Exercise directions.
Copy the rows from the line containing "Where should I click to: Open" through the end of the rows, both included, swapping "figurines" for "statues" and leaving everything else unchanged. Omit the pictures.

Listing.
________________________

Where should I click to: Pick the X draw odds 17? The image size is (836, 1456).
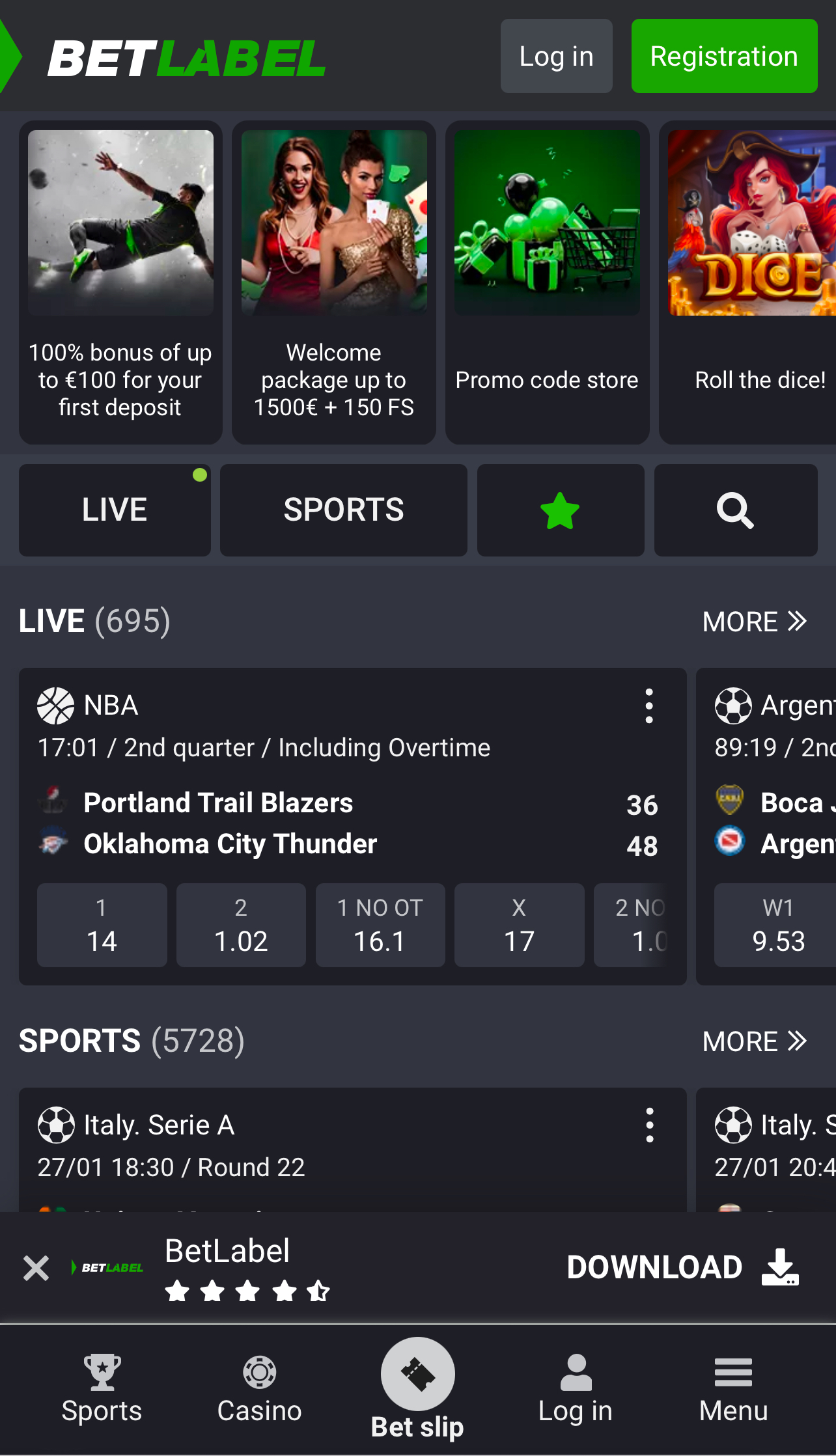(x=519, y=925)
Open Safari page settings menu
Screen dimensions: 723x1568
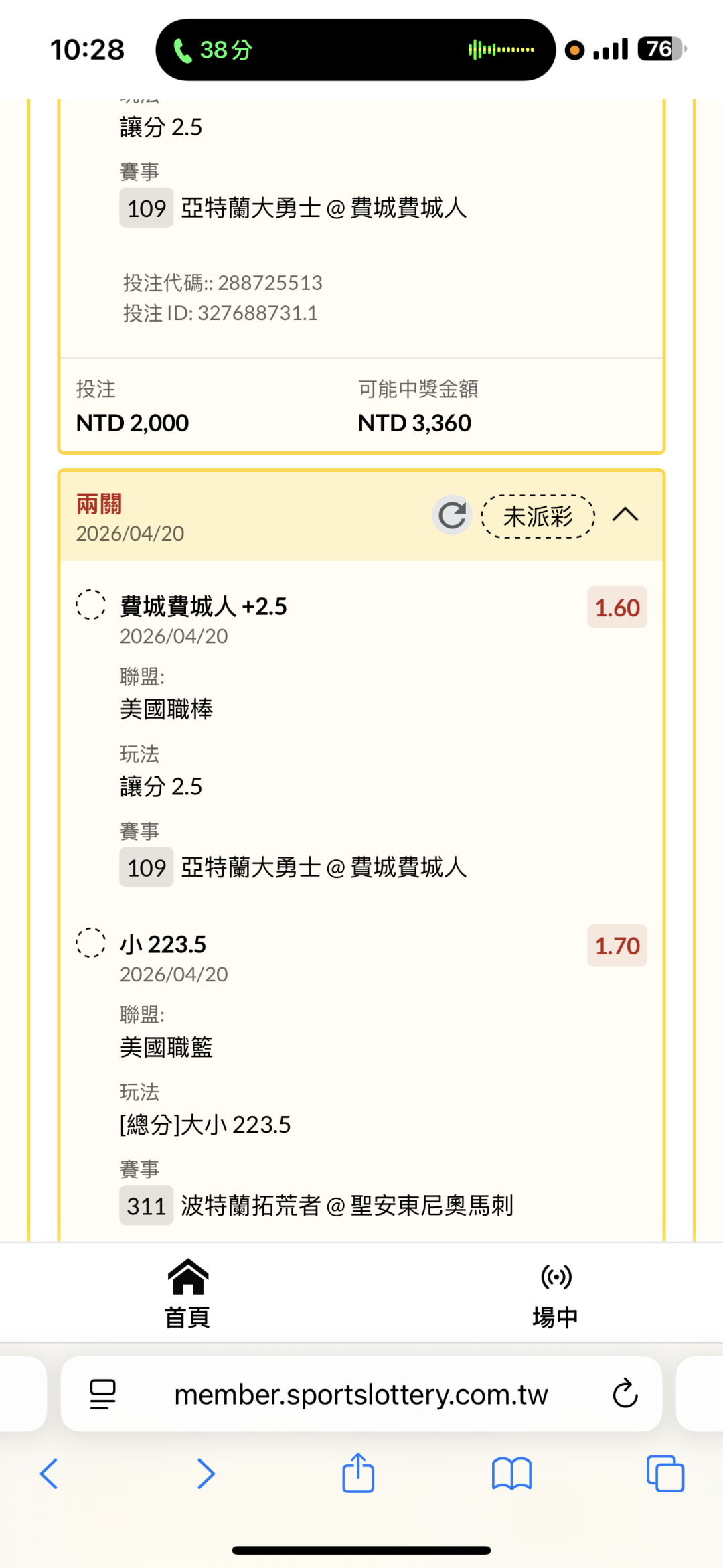coord(102,1395)
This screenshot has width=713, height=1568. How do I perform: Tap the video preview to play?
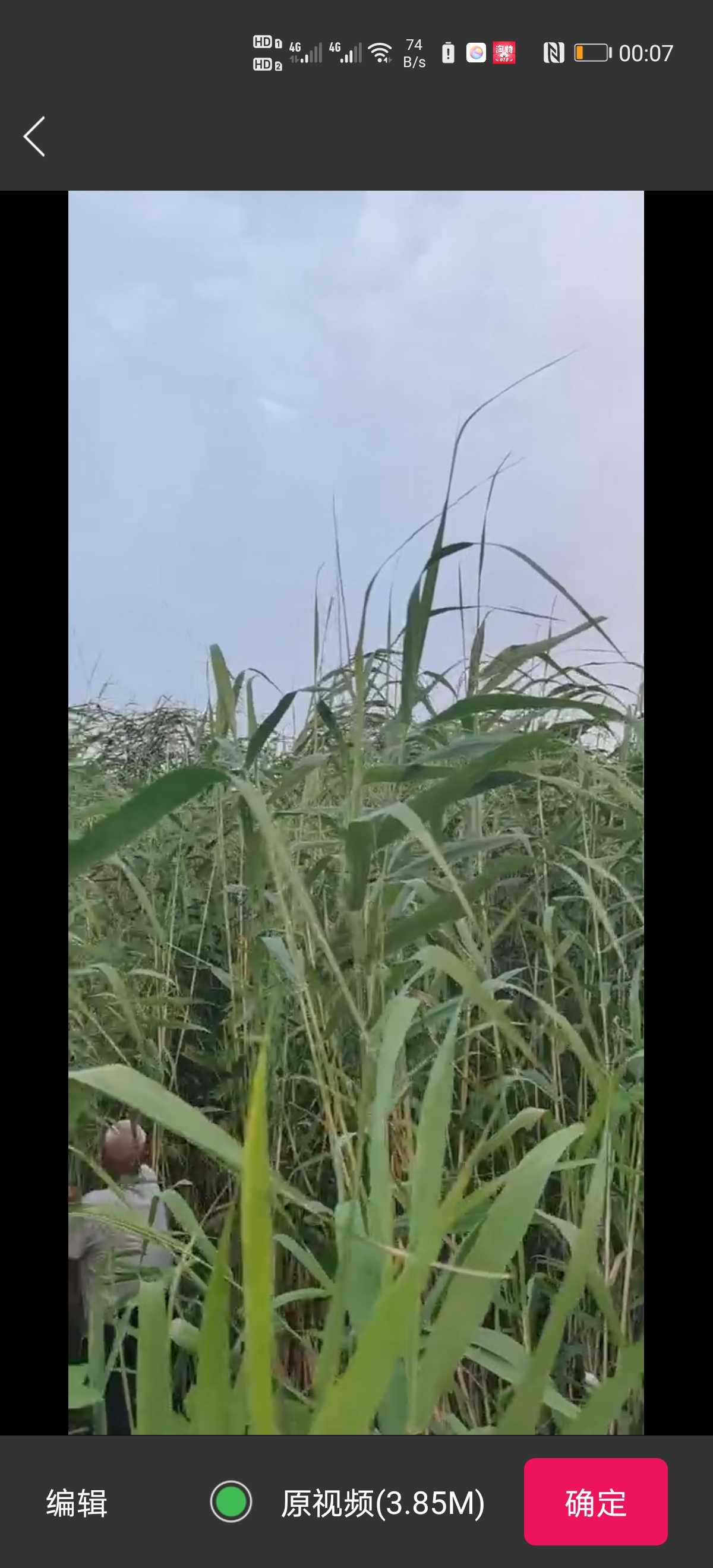[355, 812]
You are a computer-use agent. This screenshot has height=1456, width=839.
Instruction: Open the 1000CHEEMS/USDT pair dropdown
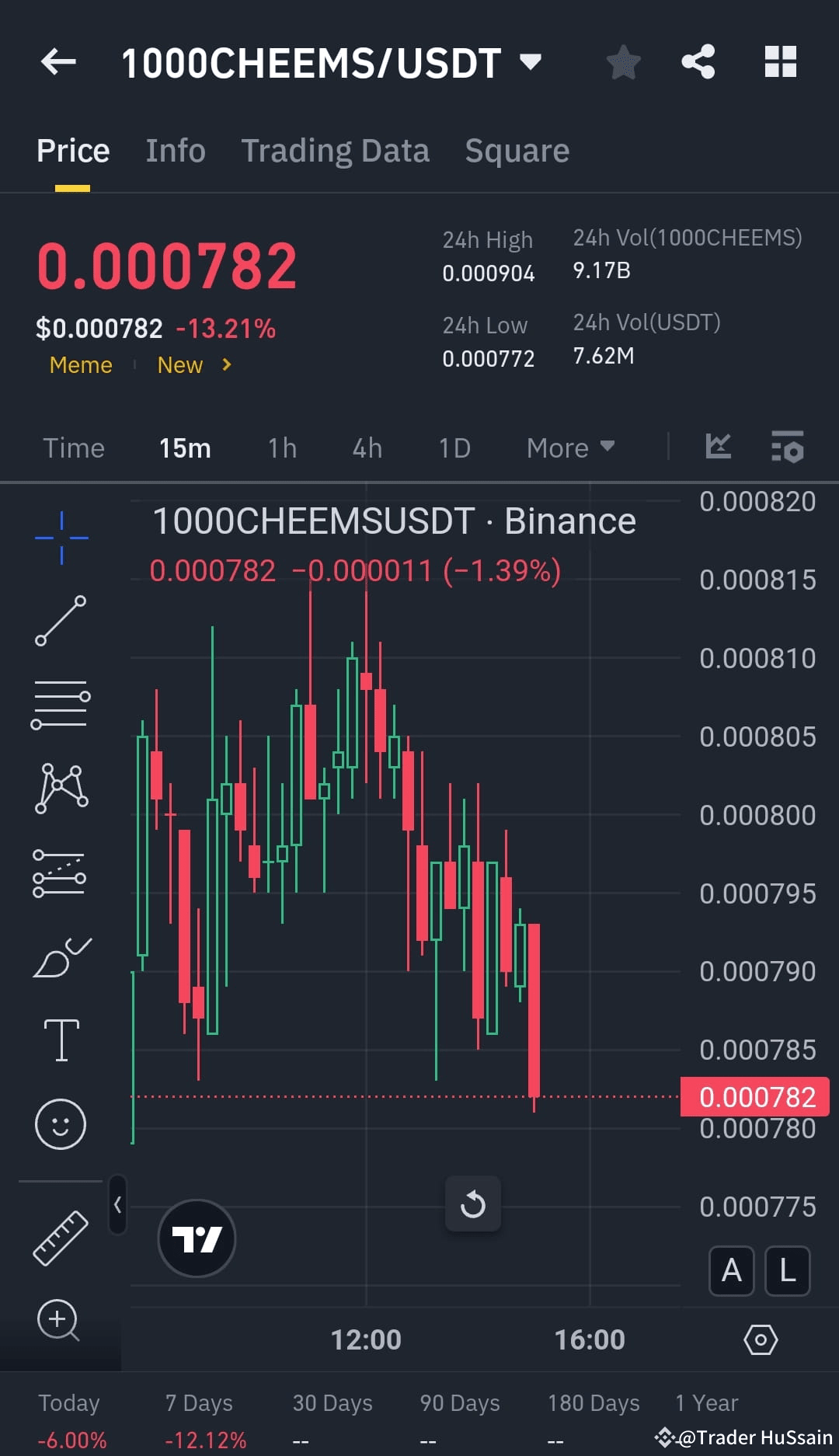531,64
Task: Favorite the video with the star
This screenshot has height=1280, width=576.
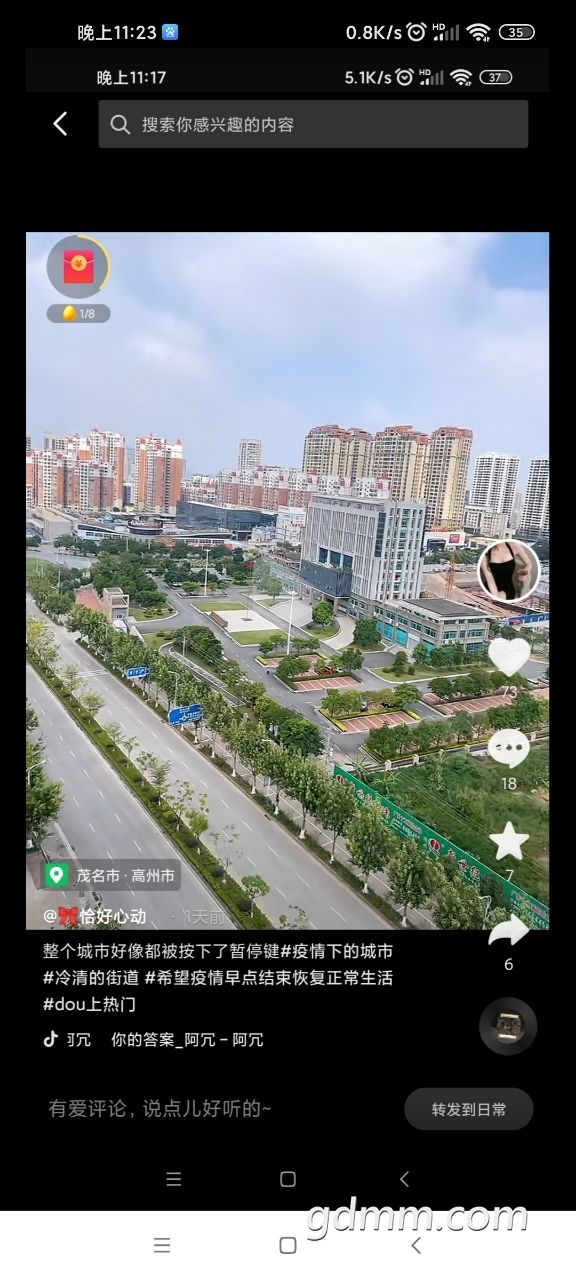Action: 509,841
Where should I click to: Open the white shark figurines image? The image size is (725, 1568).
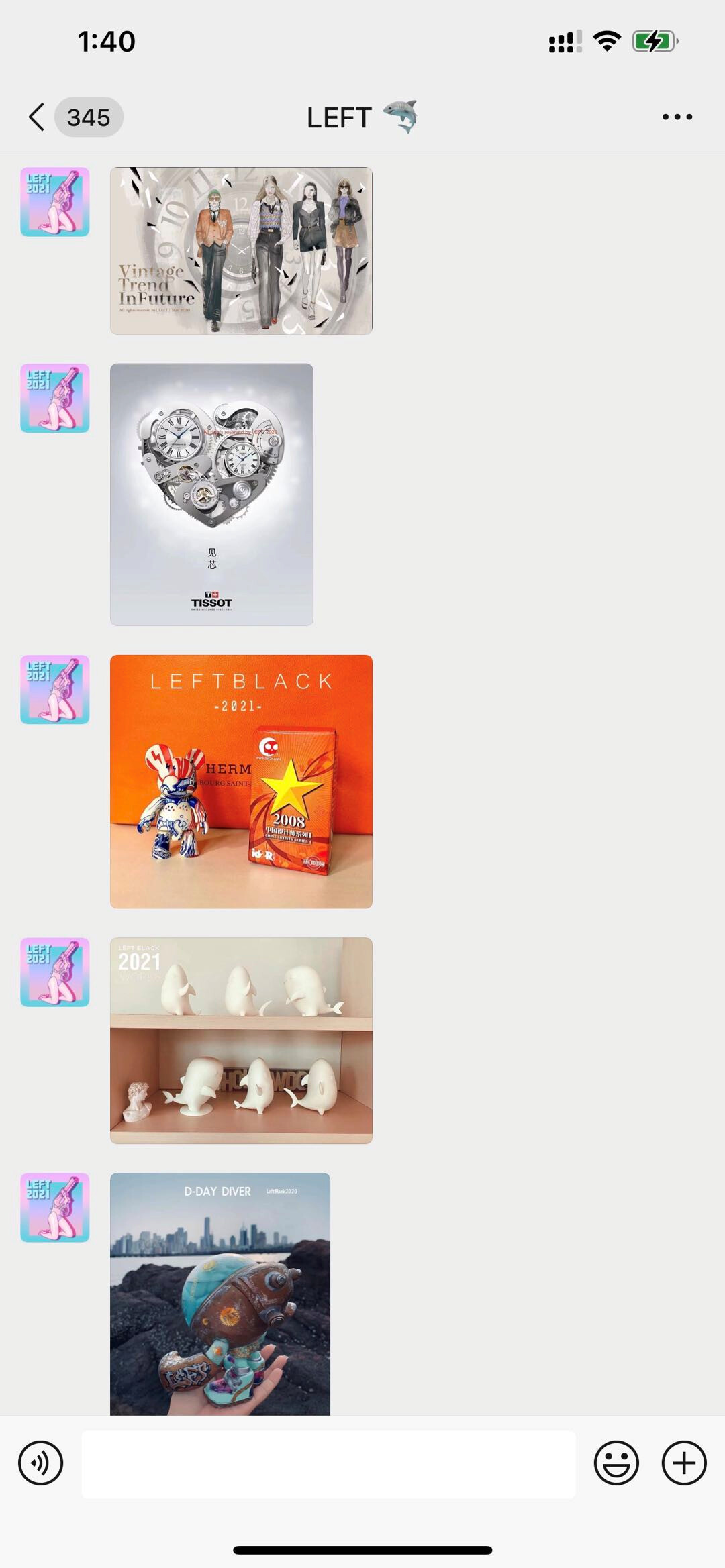(x=241, y=1041)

________________________

Answer in full.
Where should I click to: Open the white shark statues image? The image size is (725, 1568).
(x=241, y=1041)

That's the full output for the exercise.